**THE TASK:**
Word for word, set down the listing that appears after this line.

-- Opening Marker --

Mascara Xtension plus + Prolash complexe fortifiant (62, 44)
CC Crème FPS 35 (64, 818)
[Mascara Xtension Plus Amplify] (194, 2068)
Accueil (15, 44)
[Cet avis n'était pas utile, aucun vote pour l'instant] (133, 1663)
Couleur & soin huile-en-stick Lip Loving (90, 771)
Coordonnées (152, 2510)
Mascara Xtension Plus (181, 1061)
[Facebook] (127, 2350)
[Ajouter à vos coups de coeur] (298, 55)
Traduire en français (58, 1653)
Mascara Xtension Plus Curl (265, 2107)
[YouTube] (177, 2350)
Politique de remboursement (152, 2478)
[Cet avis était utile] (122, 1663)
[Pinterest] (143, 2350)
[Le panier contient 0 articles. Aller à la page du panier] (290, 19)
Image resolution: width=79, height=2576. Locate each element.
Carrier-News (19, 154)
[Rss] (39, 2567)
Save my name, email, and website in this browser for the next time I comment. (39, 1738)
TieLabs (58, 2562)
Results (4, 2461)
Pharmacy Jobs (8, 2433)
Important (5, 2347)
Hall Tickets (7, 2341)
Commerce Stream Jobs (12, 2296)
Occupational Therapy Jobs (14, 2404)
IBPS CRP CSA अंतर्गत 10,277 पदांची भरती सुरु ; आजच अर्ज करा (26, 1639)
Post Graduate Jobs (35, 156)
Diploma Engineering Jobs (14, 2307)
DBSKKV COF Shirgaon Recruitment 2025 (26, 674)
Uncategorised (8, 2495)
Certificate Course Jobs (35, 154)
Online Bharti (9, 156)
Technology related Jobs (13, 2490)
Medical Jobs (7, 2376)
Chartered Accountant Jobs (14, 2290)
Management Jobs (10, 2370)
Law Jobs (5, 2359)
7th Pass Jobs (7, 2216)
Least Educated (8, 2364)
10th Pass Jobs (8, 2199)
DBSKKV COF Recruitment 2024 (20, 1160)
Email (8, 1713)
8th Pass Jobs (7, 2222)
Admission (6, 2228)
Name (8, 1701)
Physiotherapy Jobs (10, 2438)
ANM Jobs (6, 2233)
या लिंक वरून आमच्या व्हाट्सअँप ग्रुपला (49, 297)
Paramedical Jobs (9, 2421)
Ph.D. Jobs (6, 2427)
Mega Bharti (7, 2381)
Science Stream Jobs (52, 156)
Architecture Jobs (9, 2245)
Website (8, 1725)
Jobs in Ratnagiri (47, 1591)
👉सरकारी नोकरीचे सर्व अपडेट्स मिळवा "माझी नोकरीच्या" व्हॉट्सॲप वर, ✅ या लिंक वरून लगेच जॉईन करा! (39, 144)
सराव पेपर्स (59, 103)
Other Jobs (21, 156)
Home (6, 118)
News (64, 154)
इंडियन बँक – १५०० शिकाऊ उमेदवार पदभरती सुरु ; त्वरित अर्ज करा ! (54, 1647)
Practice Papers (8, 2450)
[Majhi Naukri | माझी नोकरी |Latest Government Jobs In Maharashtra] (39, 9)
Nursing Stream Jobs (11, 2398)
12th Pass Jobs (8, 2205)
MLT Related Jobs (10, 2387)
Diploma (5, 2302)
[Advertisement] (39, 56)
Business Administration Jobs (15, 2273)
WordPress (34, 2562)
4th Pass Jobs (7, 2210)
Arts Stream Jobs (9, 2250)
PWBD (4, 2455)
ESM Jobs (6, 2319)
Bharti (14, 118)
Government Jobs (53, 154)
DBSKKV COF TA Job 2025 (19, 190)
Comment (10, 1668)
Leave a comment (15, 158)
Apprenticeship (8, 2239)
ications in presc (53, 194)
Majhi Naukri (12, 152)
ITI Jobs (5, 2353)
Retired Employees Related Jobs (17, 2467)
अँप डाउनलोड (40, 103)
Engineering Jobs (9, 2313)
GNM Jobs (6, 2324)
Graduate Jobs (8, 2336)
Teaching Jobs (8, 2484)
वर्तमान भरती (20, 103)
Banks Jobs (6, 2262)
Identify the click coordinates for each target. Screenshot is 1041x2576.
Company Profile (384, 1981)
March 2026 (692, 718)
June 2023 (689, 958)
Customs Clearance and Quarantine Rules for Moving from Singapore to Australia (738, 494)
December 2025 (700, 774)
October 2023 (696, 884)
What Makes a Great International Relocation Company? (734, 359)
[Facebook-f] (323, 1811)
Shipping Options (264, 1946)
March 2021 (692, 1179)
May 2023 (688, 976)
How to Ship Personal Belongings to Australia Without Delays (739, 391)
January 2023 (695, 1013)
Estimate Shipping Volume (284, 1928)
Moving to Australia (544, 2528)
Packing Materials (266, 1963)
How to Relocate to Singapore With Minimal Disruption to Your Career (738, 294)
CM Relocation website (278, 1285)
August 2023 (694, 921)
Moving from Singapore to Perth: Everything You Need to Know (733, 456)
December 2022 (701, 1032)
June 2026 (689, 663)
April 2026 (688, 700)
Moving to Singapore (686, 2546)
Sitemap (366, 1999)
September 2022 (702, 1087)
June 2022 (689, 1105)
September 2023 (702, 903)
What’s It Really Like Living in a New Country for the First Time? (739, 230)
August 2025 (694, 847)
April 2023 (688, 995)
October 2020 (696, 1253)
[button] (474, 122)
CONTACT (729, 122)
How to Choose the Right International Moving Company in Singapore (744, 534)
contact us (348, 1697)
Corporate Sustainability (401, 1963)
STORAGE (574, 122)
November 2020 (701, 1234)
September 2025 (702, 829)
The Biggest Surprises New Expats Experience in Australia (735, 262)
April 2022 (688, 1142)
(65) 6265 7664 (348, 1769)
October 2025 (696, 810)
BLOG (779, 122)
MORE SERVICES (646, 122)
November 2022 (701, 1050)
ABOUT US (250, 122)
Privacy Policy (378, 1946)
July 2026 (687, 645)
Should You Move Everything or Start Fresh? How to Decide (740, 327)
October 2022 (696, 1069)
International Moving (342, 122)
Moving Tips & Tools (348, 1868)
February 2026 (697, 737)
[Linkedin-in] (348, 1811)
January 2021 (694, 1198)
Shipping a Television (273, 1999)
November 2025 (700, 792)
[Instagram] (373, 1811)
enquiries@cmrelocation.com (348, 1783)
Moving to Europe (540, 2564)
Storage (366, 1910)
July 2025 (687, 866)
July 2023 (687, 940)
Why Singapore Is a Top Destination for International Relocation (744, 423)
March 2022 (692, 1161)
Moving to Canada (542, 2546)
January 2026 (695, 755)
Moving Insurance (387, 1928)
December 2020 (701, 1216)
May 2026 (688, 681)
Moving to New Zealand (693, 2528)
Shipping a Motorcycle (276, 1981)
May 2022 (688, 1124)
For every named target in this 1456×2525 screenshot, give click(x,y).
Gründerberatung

-- Closing Marker --

**WRITTEN RESPONSE:**
Mascara Xtension plus + Prolash complexe fortifiant (62, 44)
CC Crème FPS 35 (64, 818)
[Mascara Xtension Plus Amplify] (194, 2068)
Accueil (15, 44)
[Cet avis n'était pas utile, aucun vote pour l'instant] (133, 1663)
Couleur & soin huile-en-stick Lip Loving (90, 771)
Coordonnées (152, 2510)
Mascara Xtension Plus (181, 1061)
[Facebook] (127, 2350)
[Ajouter à vos coups de coeur] (298, 55)
Traduire en français (58, 1653)
Mascara Xtension Plus Curl (265, 2107)
[YouTube] (177, 2350)
Politique de remboursement (152, 2478)
[Cet avis était utile] (122, 1663)
[Pinterest] (143, 2350)
[Le panier contient 0 articles. Aller à la page du panier] (290, 19)
Image resolution: width=79, height=2576. Locate each element.
Carrier-News (19, 154)
[Rss] (39, 2567)
Save my name, email, and website in this browser for the next time I comment. (39, 1738)
TieLabs (58, 2562)
Results (4, 2461)
Pharmacy Jobs (8, 2433)
Important (5, 2347)
Hall Tickets (7, 2341)
Commerce Stream Jobs (12, 2296)
Occupational Therapy Jobs (14, 2404)
IBPS CRP CSA अंतर्गत 10,277 पदांची भरती सुरु ; आजच अर्ज करा (26, 1639)
Post Graduate Jobs (35, 156)
Diploma Engineering Jobs (14, 2307)
DBSKKV COF Shirgaon Recruitment 2025 (26, 674)
Uncategorised (8, 2495)
Certificate Course Jobs (35, 154)
Online Bharti (9, 156)
Technology related Jobs (13, 2490)
Medical Jobs (7, 2376)
Chartered Accountant Jobs (14, 2290)
Management Jobs (10, 2370)
Law Jobs (5, 2359)
7th Pass Jobs (7, 2216)
Least Educated (8, 2364)
10th Pass Jobs (8, 2199)
DBSKKV COF Recruitment 2024 (20, 1160)
Email (8, 1713)
8th Pass Jobs (7, 2222)
Admission (6, 2228)
Name (8, 1701)
Physiotherapy Jobs (10, 2438)
ANM Jobs (6, 2233)
या लिंक वरून आमच्या व्हाट्सअँप ग्रुपला (49, 297)
Paramedical Jobs (9, 2421)
Ph.D. Jobs (6, 2427)
Mega Bharti (7, 2381)
Science Stream Jobs (52, 156)
Architecture Jobs (9, 2245)
Website (8, 1725)
Jobs in Ratnagiri (47, 1591)
👉सरकारी नोकरीचे सर्व अपडेट्स मिळवा "माझी नोकरीच्या" व्हॉट्सॲप वर, ✅ या लिंक वरून लगेच जॉईन करा! (39, 144)
सराव पेपर्स (59, 103)
Other Jobs (21, 156)
Home (6, 118)
News (64, 154)
इंडियन बँक – १५०० शिकाऊ उमेदवार पदभरती सुरु ; त्वरित अर्ज करा ! (54, 1647)
Practice Papers (8, 2450)
[Majhi Naukri | माझी नोकरी |Latest Government Jobs In Maharashtra] (39, 9)
Nursing Stream Jobs (11, 2398)
12th Pass Jobs (8, 2205)
MLT Related Jobs (10, 2387)
Diploma (5, 2302)
[Advertisement] (39, 56)
Business Administration Jobs (15, 2273)
WordPress (34, 2562)
4th Pass Jobs (7, 2210)
Arts Stream Jobs (9, 2250)
PWBD (4, 2455)
ESM Jobs (6, 2319)
Bharti (14, 118)
Government Jobs (53, 154)
DBSKKV COF TA Job 2025 (19, 190)
Comment (10, 1668)
Leave a comment (15, 158)
Apprenticeship (8, 2239)
ications in presc (53, 194)
Majhi Naukri (12, 152)
ITI Jobs (5, 2353)
Retired Employees Related Jobs (17, 2467)
अँप डाउनलोड (40, 103)
Engineering Jobs (9, 2313)
GNM Jobs (6, 2324)
Graduate Jobs (8, 2336)
Teaching Jobs (8, 2484)
वर्तमान भरती (20, 103)
Banks Jobs (6, 2262)
Identify the click coordinates for each target. Screenshot is 1041x2576.
Company Profile (384, 1981)
March 2026 (692, 718)
June 2023 (689, 958)
Customs Clearance and Quarantine Rules for Moving from Singapore to Australia (738, 494)
December 2025 (700, 774)
October 2023 (696, 884)
What Makes a Great International Relocation Company? (734, 359)
[Facebook-f] (323, 1811)
Shipping Options (264, 1946)
March 2021 (692, 1179)
May 2023 (688, 976)
How to Ship Personal Belongings to Australia Without Delays (739, 391)
January 2023 (695, 1013)
Estimate Shipping Volume (284, 1928)
Moving to Australia (544, 2528)
Packing Materials (266, 1963)
How to Relocate to Singapore With Minimal Disruption to Your Career (738, 294)
CM Relocation website (278, 1285)
August 2023 (694, 921)
Moving from Singapore to Perth: Everything You Need to Know (733, 456)
December 2022 (701, 1032)
June 2026 (689, 663)
April 2026 (688, 700)
Moving to Singapore (686, 2546)
Sitemap (366, 1999)
September 2022 (702, 1087)
June 2022 (689, 1105)
September 2023 (702, 903)
What’s It Really Like Living in a New Country for the First Time? (739, 230)
August 2025 (694, 847)
April 2023 (688, 995)
October 2020 (696, 1253)
[button] (474, 122)
CONTACT (729, 122)
How to Choose the Right International Moving Company in Singapore (744, 534)
contact us (348, 1697)
Corporate Sustainability (401, 1963)
STORAGE (574, 122)
November 2020 (701, 1234)
September 2025 (702, 829)
The Biggest Surprises New Expats Experience in Australia (735, 262)
April 2022 (688, 1142)
(65) 6265 7664 (348, 1769)
October 2025 (696, 810)
BLOG (779, 122)
MORE SERVICES (646, 122)
November 2022 (701, 1050)
ABOUT US (250, 122)
Privacy Policy (378, 1946)
July 2026 (687, 645)
Should You Move Everything or Start Fresh? How to Decide (740, 327)
October 2022 (696, 1069)
International Moving (342, 122)
Moving Tips & Tools (348, 1868)
February 2026 (697, 737)
[Linkedin-in] (348, 1811)
January 2021 (694, 1198)
Shipping a Television (273, 1999)
November 2025 (700, 792)
[Instagram] (373, 1811)
enquiries@cmrelocation.com (348, 1783)
Moving to Europe (540, 2564)
Storage (366, 1910)
July 2025 (687, 866)
July 2023 (687, 940)
Why Singapore Is a Top Destination for International Relocation (744, 423)
March 2022 (692, 1161)
Moving to Canada (542, 2546)
January 2026 (695, 755)
Moving Insurance (387, 1928)
December 2020 (701, 1216)
May 2026 (688, 681)
Moving to New Zealand (693, 2528)
Shipping a Motorcycle (276, 1981)
May 2022 (688, 1124)
For every named target in this 1456×2525 screenshot, give click(x,y).
Gründerberatung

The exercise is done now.